Stefano Pilati returns this season without a trace of the seventies art world playboy of last year. But the sensuous has not been supplanted with a utilitarian sheen, bell-bottom trousers are succeeded by generous long shorts cut to reveal just a hint of calf. It reminds me of a statement the designer made when first joining Saint Laurent...
Calves are a devastatingly undervalued body part. They are so beautiful. Women, at least, can wear skirts. But we have to wear our pants long, long, long. Why?
Color-wise there was a beautiful silk shirt in rich plum, which also the jackets, a house staple. A bold elated blue overcoat paired with a similarly hued plaid flannel shirt. But color as we have learned this season is an extravagance not to be expected. Most pieces are charcoal, black, and white.

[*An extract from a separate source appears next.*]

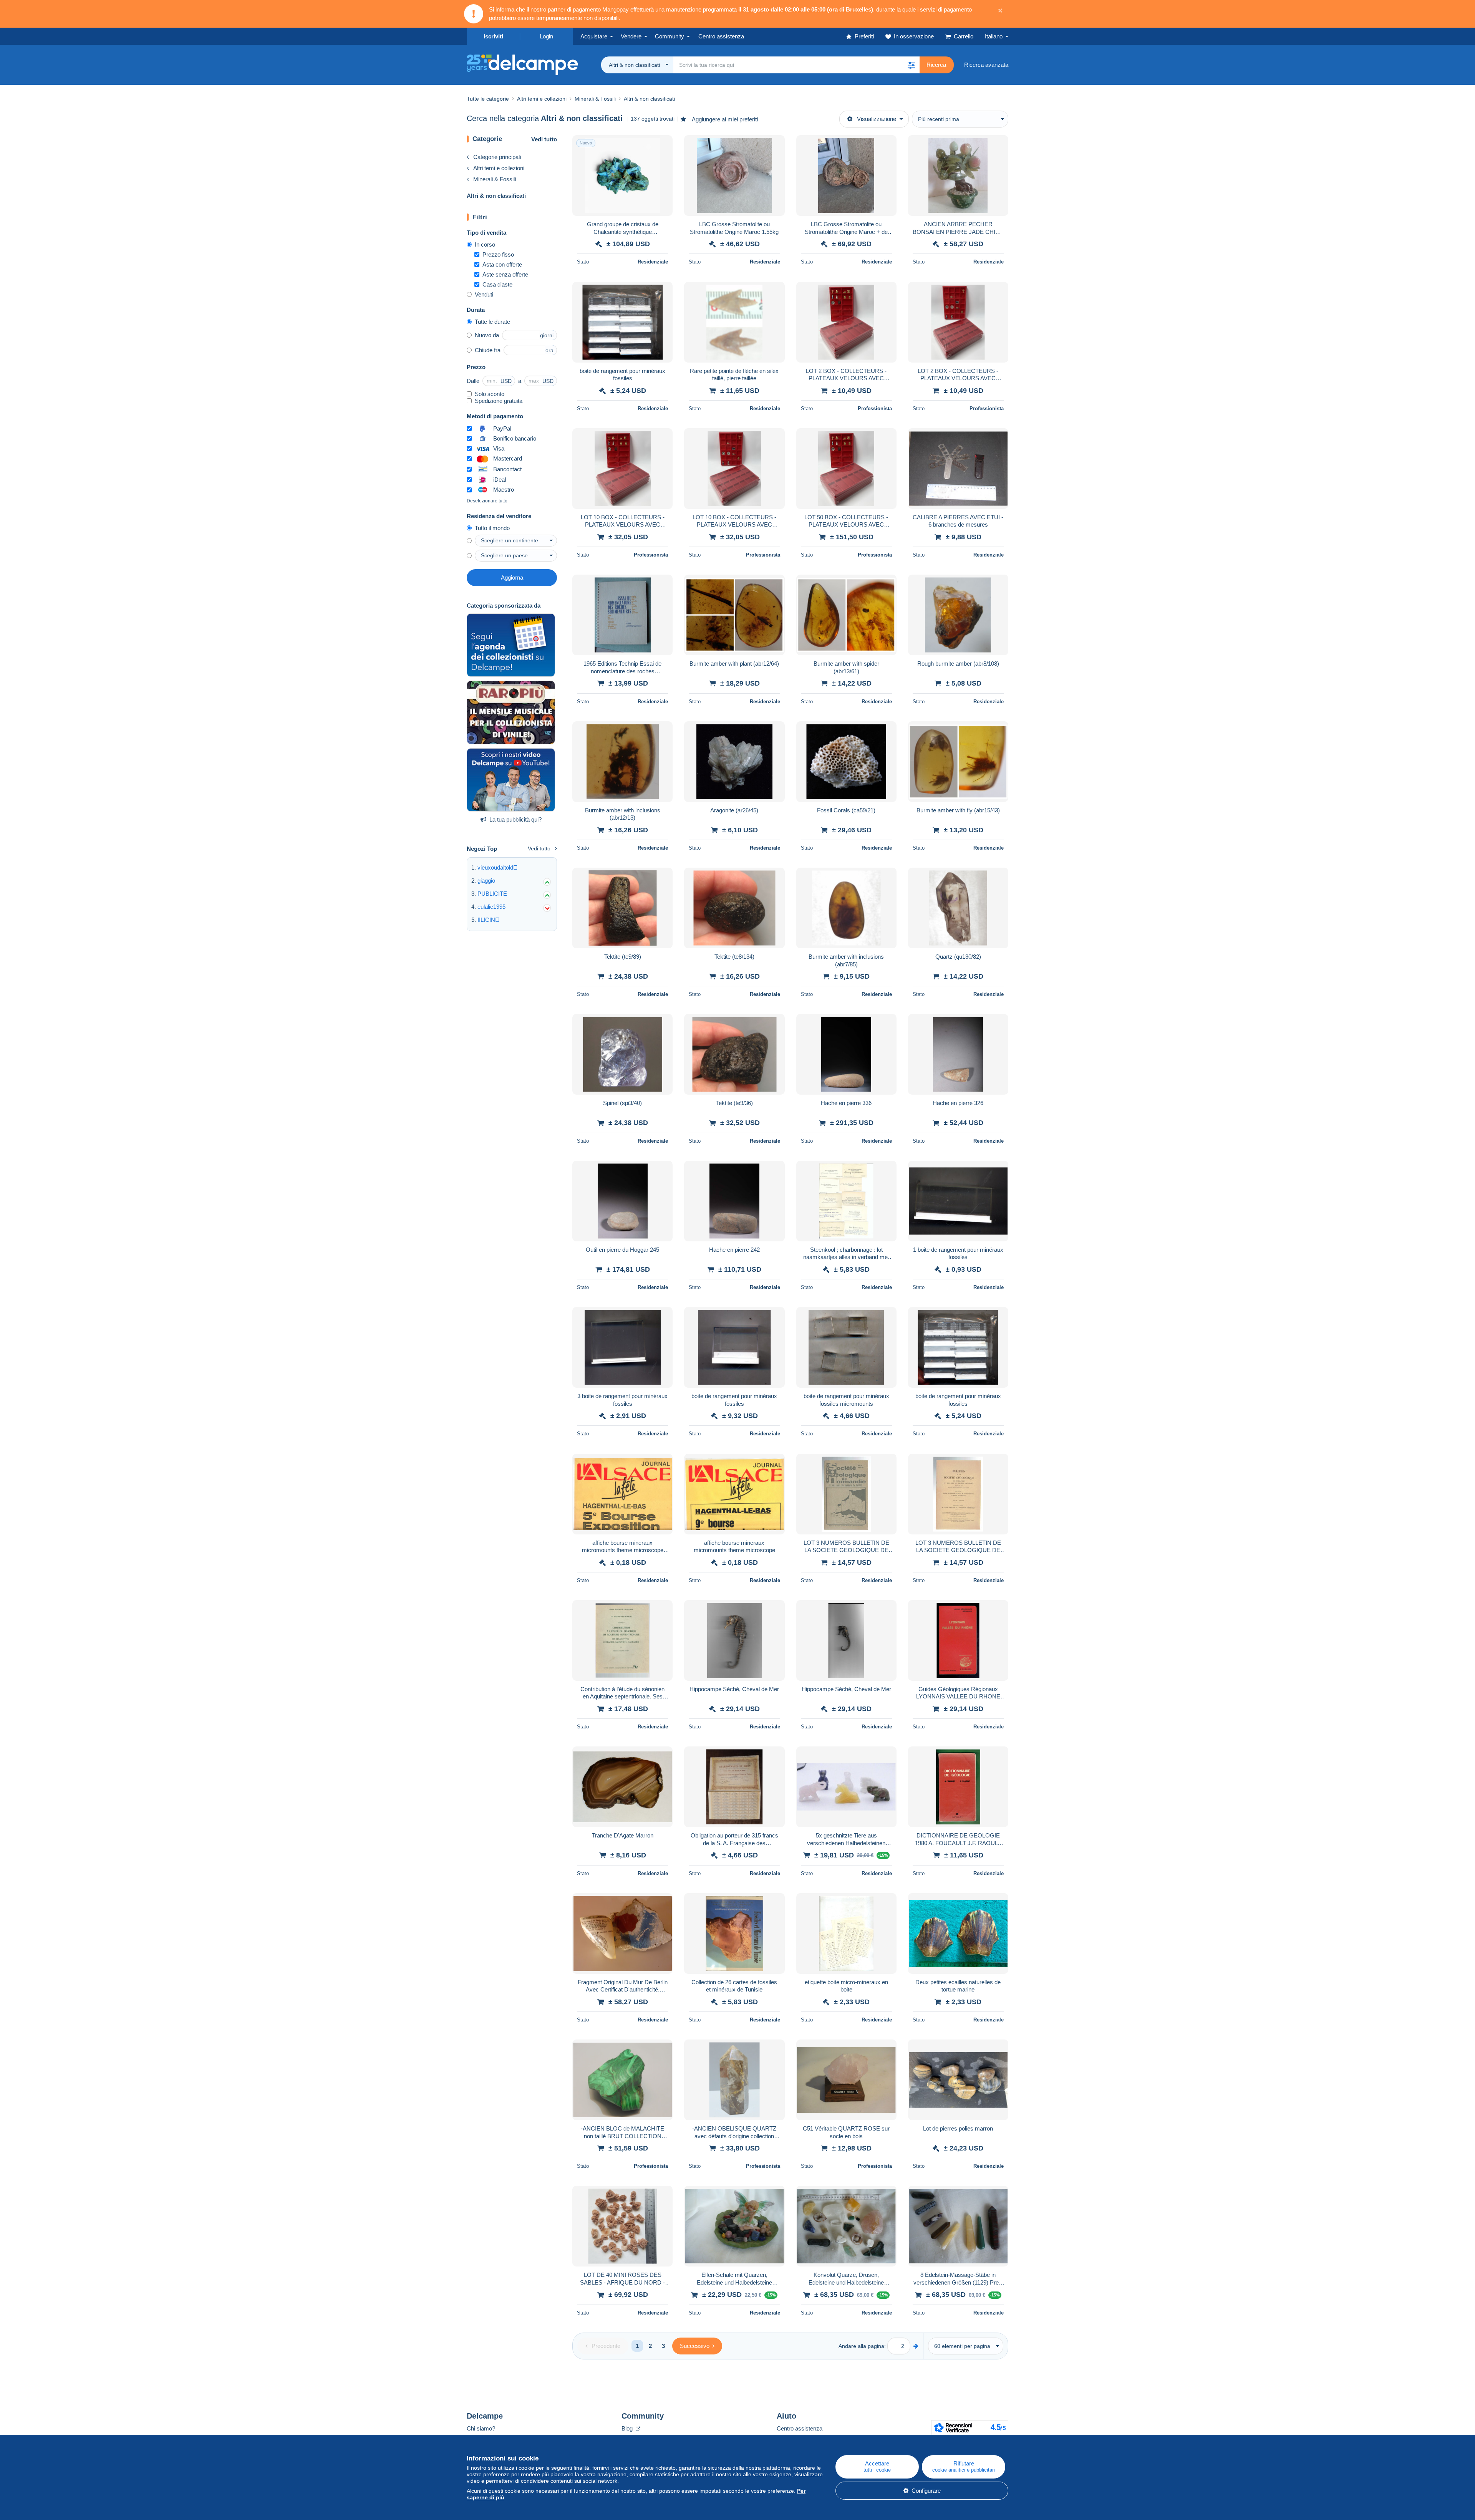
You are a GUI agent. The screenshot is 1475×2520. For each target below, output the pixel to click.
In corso (485, 244)
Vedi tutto (544, 139)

Accompanying the show is a video starring Michael Pitt (who still appears as he did in Last Days as Kurt Cobain), in which the actor is admired offscreen by a female speaker. The erotic element is a subdued force of tension between classic pastiche and youthful grunge gesture. The restrained sexual energy is framed by respectable architecture but beneath the surface it threatens.
Does the show have the same slow burning, slow stewing effect of a dark romance? There is an admirable riskiness to the collection but whereas past collections elevated the YSL man to opulence and bygone glamour this show shifts towards a new direction with quieter luxe details and a harder palette.